How to calculate average action-value Q for Deep Q learning I have used Deep Q learning to train an agent for a specific game.  In DeepMind's paper on Deep Q-Learning for Atari video games (here), they have plotted average action-value Q. My question is that how can we do that? What parameters are we taking average over? All states and all actions?
In this paper, it is said that the average is computed over the held-out set of states. What does it mean? 
 A: The plots Fig 2c and 2d in the paper mainly demonstrate the stability of the algorithm, and do not have much else in the way of useful interpretations (such as measuring performance of the agent). This is confirmed by the published Supplementary Information

In this paper, it is said that the average is computed over the held-out set of states. What does it mean?

How the states were originally chosen for the assessment does not appear to be explained - I cannot find any reference to how they were collected.
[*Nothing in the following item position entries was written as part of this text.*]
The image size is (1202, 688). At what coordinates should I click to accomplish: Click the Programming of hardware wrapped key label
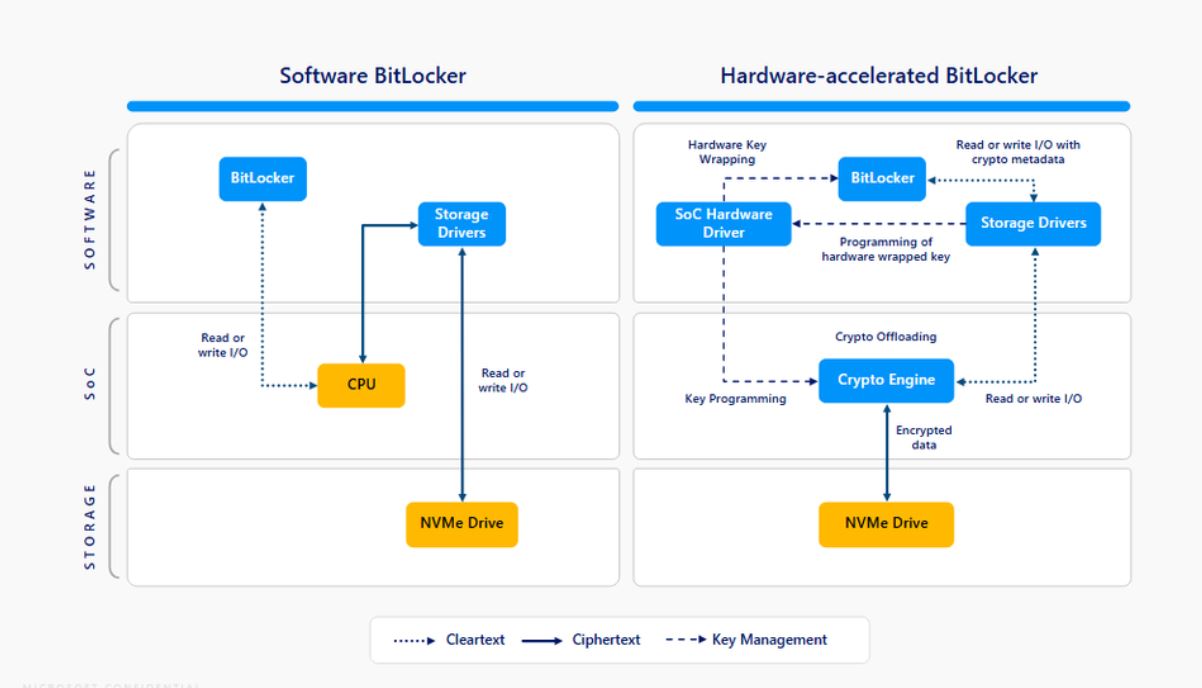point(885,249)
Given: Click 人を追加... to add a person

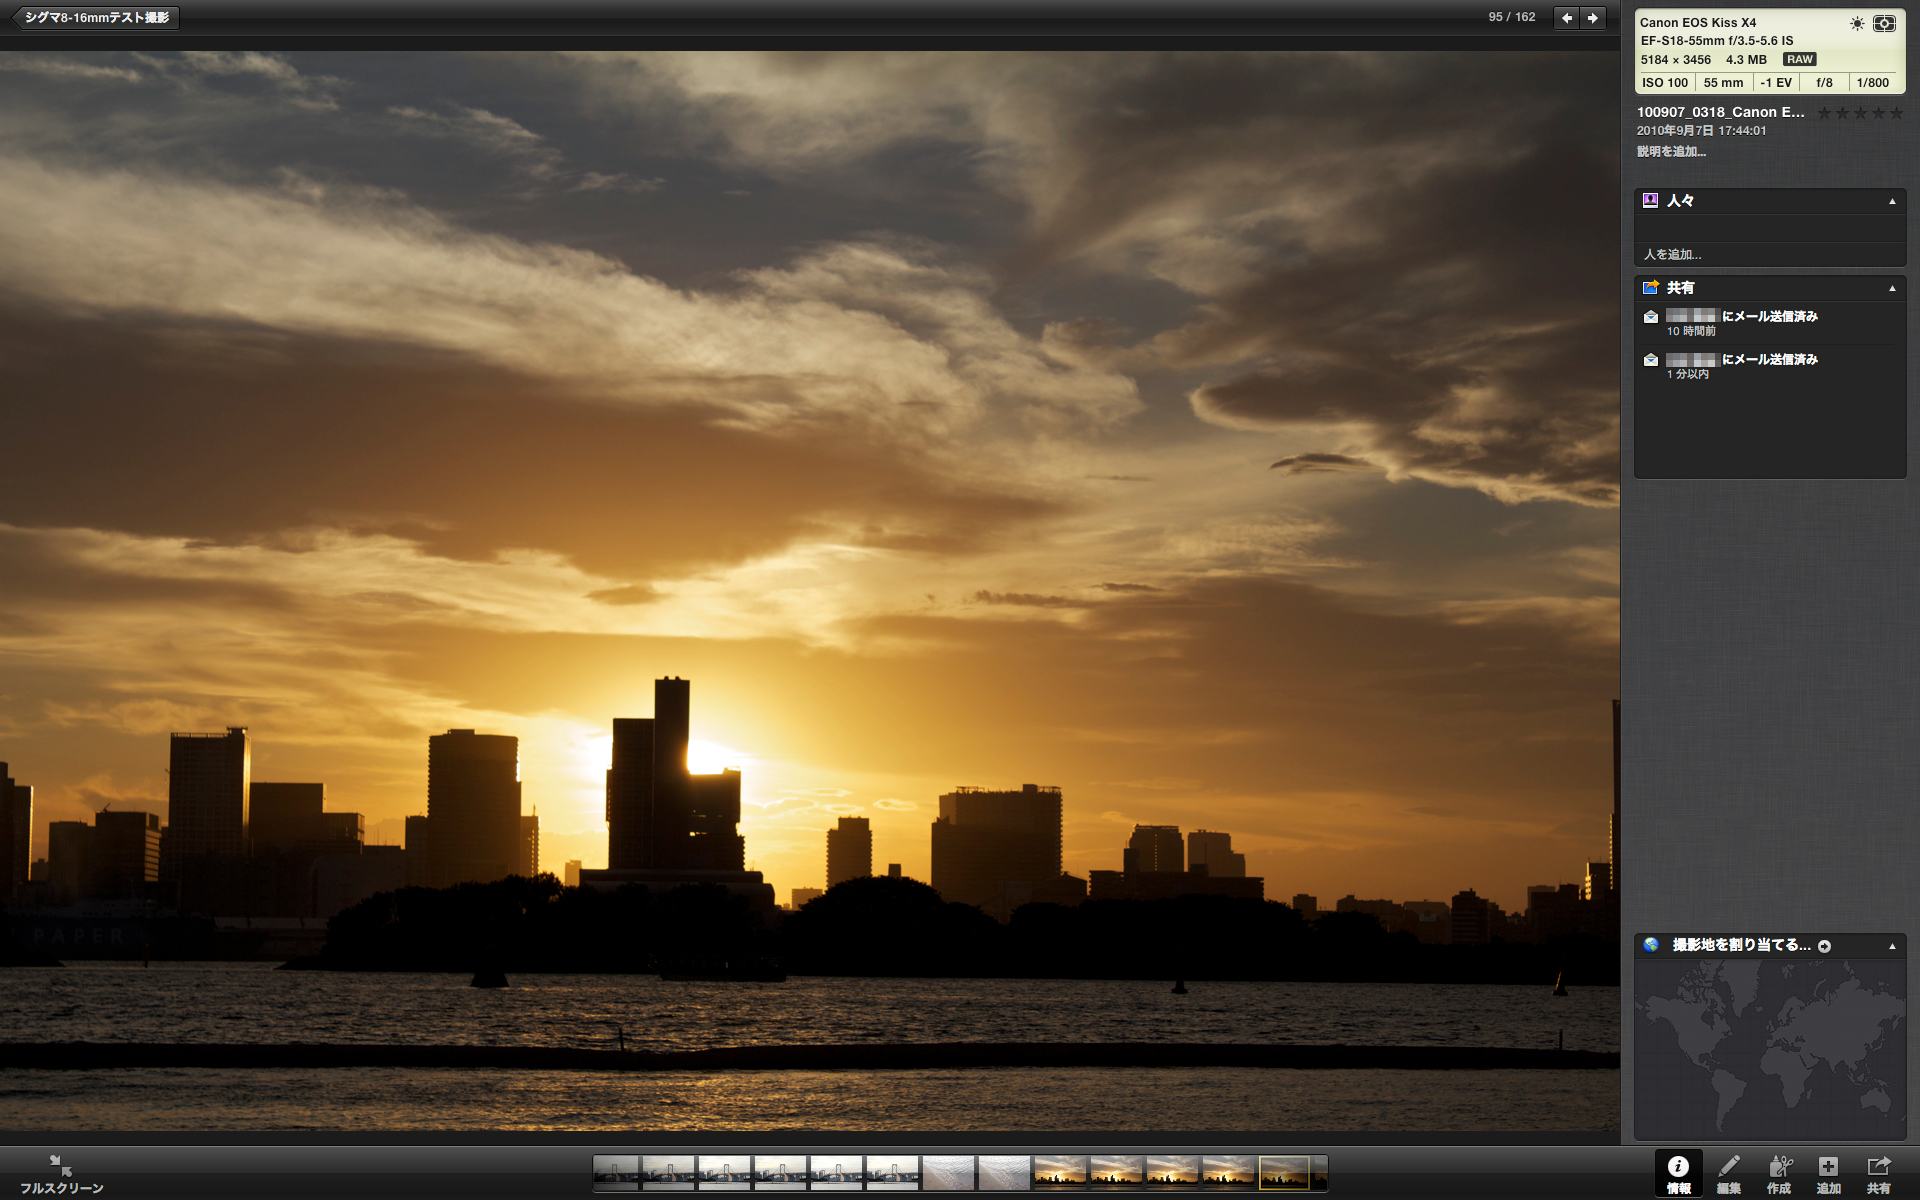Looking at the screenshot, I should 1672,255.
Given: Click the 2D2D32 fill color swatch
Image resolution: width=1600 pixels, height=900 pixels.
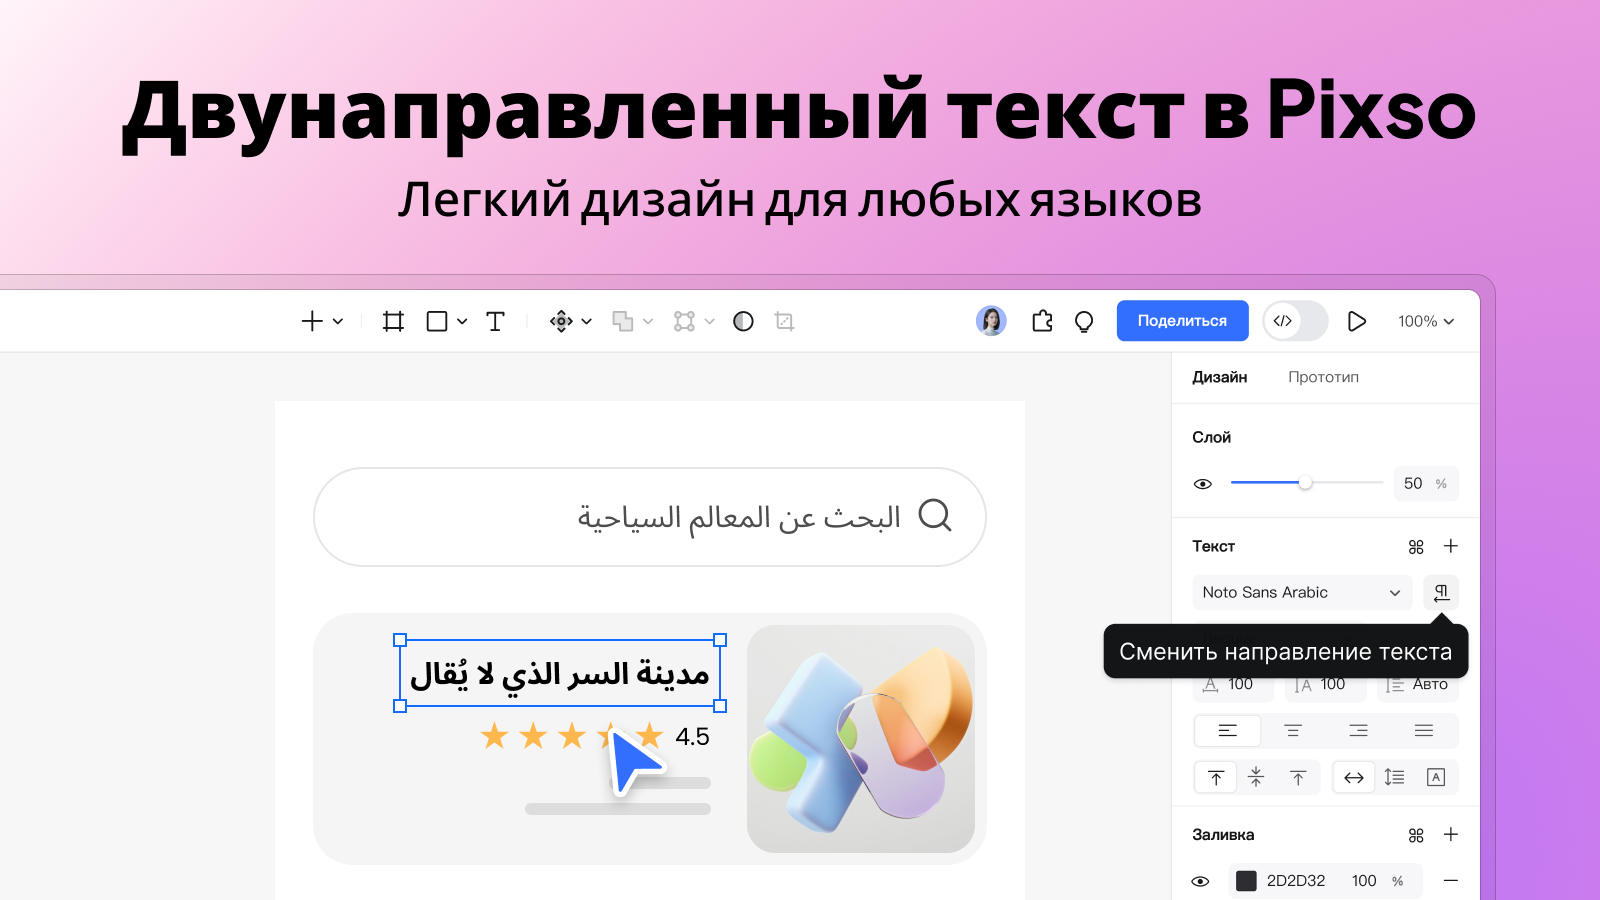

If the terminology is used correctly, I would suspect that here "held-out" refers to a set of states collected from emulations separate to the training. This could be almost anything - from random play, from humans playing the game, from other training runs. The resulting data set is some unspecified number of sets of 4 frames (perhaps already pre-processed) that are fed into the network.
The point of using unseen data is similar to supervised learning, to demonstrate generalisation - up to a point. Unfortunately, there is no easy way to get a "true" average Q value to compare this to.

My question is that how can we do that? What parameters are we taking average over? All states and all actions?

In this case, a pre-selected set of states, and all possible actions that could be taken in those states. These can then just be fed into the network to get a batch of Q value predictions, that are averaged. So it is relatively cheap to calculate.
This is not a very meaningful metric. It is self-referential (i.e. how the agent rates itself, not confirmed by any measure of its performance), the set of states is not necessarily related to optimal trajectories, and by taking an average of all possible actions in each state, it does not relate to choices the agent makes in practice. However, by covering these cases, it is reasonable to use in a learning curve as a demonstration of stability; for instance if otherwise unreachable state/action pairs (in a practical sense of never being seen or played by the agent) were to start changing estimated value due to over-fitting, then this metric might show the problem with deviations from the learning curve.
There are possibly more meaningful learning curves that could be plotted. For instance, instead of using self-referential Q values from the network, the game could be set in those states, played using the agent, and actual sampled returns (discounted sum of rewards) collected from each starting state. That would be independent confirmation of whether the Q values were accurate. However, that would also be very time-consuming to collect - instead the plots 2a and 2b show actual rewards collected by the agent whilst playing (and still with a non-zero $\epsilon$ for some reason).